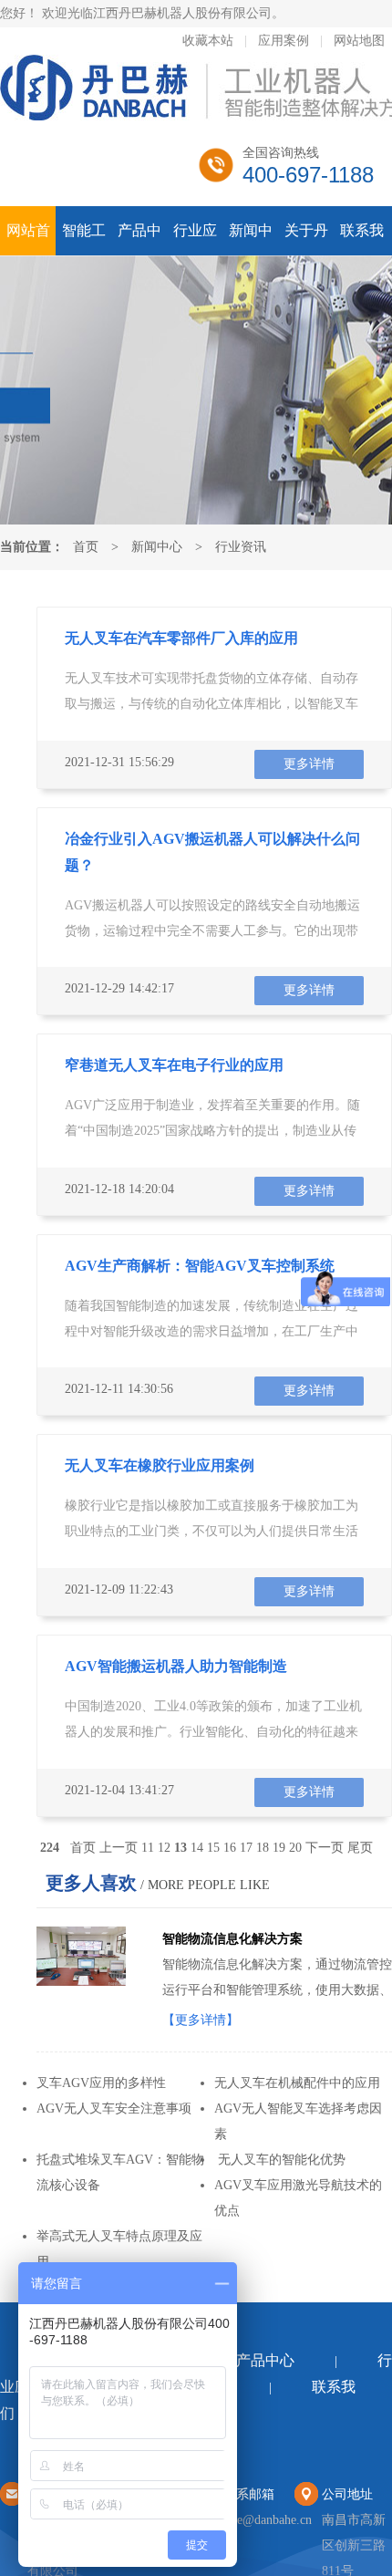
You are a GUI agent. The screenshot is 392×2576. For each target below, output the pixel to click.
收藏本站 (207, 40)
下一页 (324, 1847)
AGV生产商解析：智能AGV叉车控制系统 (200, 1265)
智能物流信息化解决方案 (232, 1939)
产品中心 (265, 2360)
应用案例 (283, 40)
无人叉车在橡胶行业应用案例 (159, 1465)
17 (246, 1847)
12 (164, 1847)
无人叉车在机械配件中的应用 (297, 2083)
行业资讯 (240, 547)
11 (147, 1847)
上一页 (118, 1847)
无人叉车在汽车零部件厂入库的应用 (181, 638)
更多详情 (309, 764)
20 (295, 1847)
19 (279, 1847)
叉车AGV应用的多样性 (101, 2083)
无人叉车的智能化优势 (280, 2159)
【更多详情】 (200, 2020)
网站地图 (359, 40)
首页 (85, 547)
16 (229, 1847)
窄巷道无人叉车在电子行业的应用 (174, 1065)
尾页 (360, 1847)
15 (213, 1847)
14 (197, 1847)
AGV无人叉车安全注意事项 (113, 2108)
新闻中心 (156, 547)
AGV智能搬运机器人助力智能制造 (176, 1666)
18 (262, 1847)
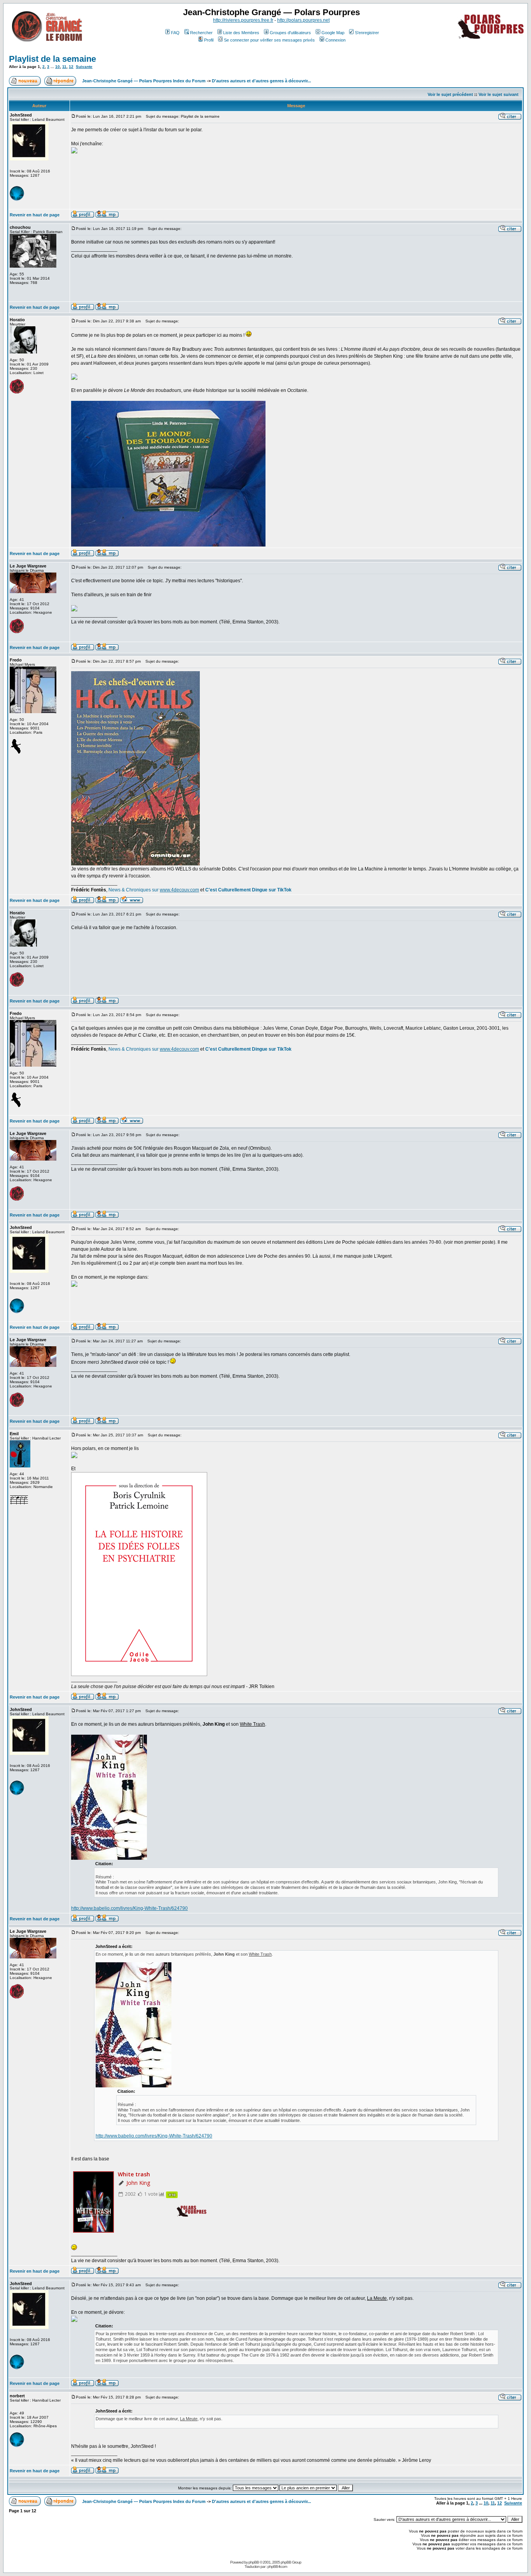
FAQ (175, 32)
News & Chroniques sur (134, 890)
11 (64, 66)
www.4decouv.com (179, 890)
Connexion (335, 40)
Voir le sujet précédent (450, 94)
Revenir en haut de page (34, 214)
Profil (208, 40)
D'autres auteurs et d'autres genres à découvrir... (261, 80)
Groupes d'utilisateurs (290, 32)
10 (57, 66)
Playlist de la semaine (52, 59)
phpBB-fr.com (277, 2566)
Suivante (84, 66)
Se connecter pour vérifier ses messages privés (269, 40)
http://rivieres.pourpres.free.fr (243, 20)
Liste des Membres (241, 32)
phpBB (253, 2562)
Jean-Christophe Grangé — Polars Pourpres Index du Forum (144, 80)
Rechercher (201, 32)
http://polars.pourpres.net (303, 20)
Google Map (332, 32)
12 (71, 66)
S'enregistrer (367, 32)
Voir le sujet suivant (499, 94)
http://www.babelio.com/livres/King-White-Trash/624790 (129, 1908)
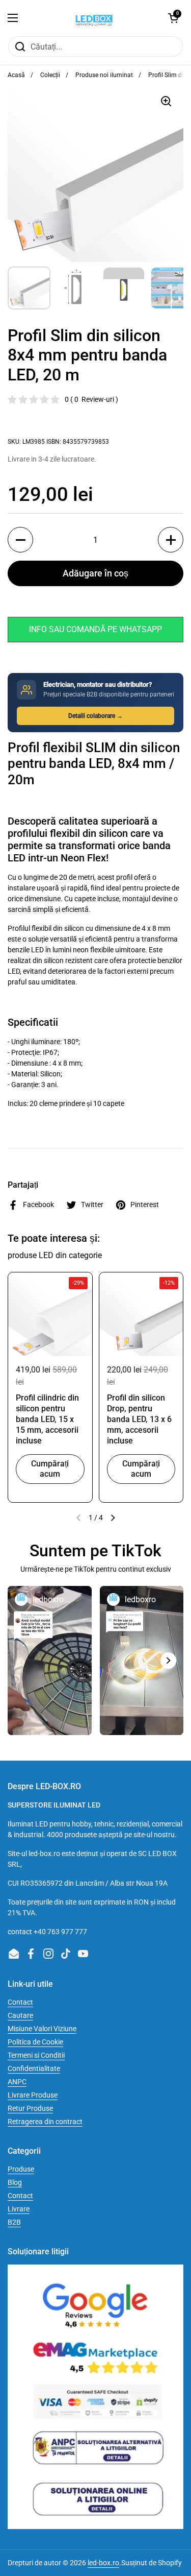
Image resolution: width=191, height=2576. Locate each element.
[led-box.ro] (93, 18)
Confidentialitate (34, 2068)
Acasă (16, 75)
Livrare (19, 2209)
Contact (20, 2002)
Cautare (20, 2015)
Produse (21, 2169)
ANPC (17, 2082)
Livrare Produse (33, 2095)
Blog (15, 2182)
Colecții (50, 75)
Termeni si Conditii (36, 2055)
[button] (173, 18)
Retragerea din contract (45, 2121)
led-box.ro (103, 2563)
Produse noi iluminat (104, 75)
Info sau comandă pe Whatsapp (95, 629)
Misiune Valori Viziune (42, 2029)
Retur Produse (30, 2108)
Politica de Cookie (35, 2042)
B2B (14, 2222)
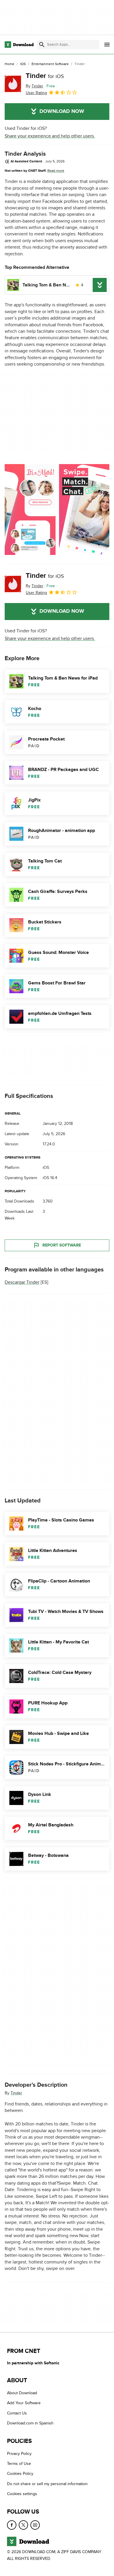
::::::::::
DIRECTIONS
Quote the material in full and exactly; do not carry over its pictures.

WRITTEN RESPONSE
You are a GUI agent. The screenshot is 392×2576. For each target below, output the pixel to click.
收藏本站 (207, 40)
下一页 (324, 1847)
AGV生产商解析：智能AGV叉车控制系统 (200, 1265)
智能物流信息化解决方案 (232, 1939)
产品中心 (265, 2360)
应用案例 (283, 40)
无人叉车在橡胶行业应用案例 (159, 1465)
17 (246, 1847)
12 (164, 1847)
无人叉车在机械配件中的应用 (297, 2083)
行业资讯 (240, 547)
11 (147, 1847)
上一页 (118, 1847)
无人叉车在汽车零部件厂入库的应用 (181, 638)
更多详情 (309, 764)
20 (295, 1847)
19 (279, 1847)
叉车AGV应用的多样性 (101, 2083)
无人叉车的智能化优势 (280, 2159)
【更多详情】 (200, 2020)
网站地图 (359, 40)
首页 (85, 547)
16 (229, 1847)
窄巷道无人叉车在电子行业的应用 (174, 1065)
尾页 (360, 1847)
15 (213, 1847)
14 (197, 1847)
AGV无人叉车安全注意事项 (113, 2108)
新闻中心 (156, 547)
AGV智能搬运机器人助力智能制造 (176, 1666)
18 (262, 1847)
FAQ (175, 32)
News & Chroniques sur (134, 890)
11 (64, 66)
www.4decouv.com (179, 890)
Connexion (335, 40)
Voir le sujet précédent (450, 94)
Revenir en haut de page (34, 214)
Profil (208, 40)
D'autres auteurs et d'autres genres à découvrir... (261, 80)
Groupes d'utilisateurs (290, 32)
10 (57, 66)
Playlist de la semaine (52, 59)
phpBB-fr.com (277, 2566)
Suivante (84, 66)
Se connecter pour vérifier ses messages privés (269, 40)
http://rivieres.pourpres.free.fr (243, 20)
Liste des Membres (241, 32)
phpBB (253, 2562)
Jean-Christophe Grangé — Polars Pourpres Index du Forum (144, 80)
Rechercher (201, 32)
http://polars.pourpres.net (303, 20)
Google Map (332, 32)
12 (71, 66)
S'enregistrer (367, 32)
Voir le sujet suivant (499, 94)
http://www.babelio.com/livres/King-White-Trash/624790 (129, 1908)
Image resolution: width=191, height=2576. Locate each element.
[led-box.ro] (93, 18)
Confidentialitate (34, 2068)
Acasă (16, 75)
Livrare (19, 2209)
Contact (20, 2002)
Cautare (20, 2015)
Produse (21, 2169)
ANPC (17, 2082)
Livrare Produse (33, 2095)
Blog (15, 2182)
Colecții (50, 75)
Termeni si Conditii (36, 2055)
[button] (173, 18)
Retragerea din contract (45, 2121)
led-box.ro (103, 2563)
Produse noi iluminat (104, 75)
Info sau comandă pe Whatsapp (95, 629)
Misiune Valori Viziune (42, 2029)
Retur Produse (30, 2108)
Politica de Cookie (35, 2042)
B2B (14, 2222)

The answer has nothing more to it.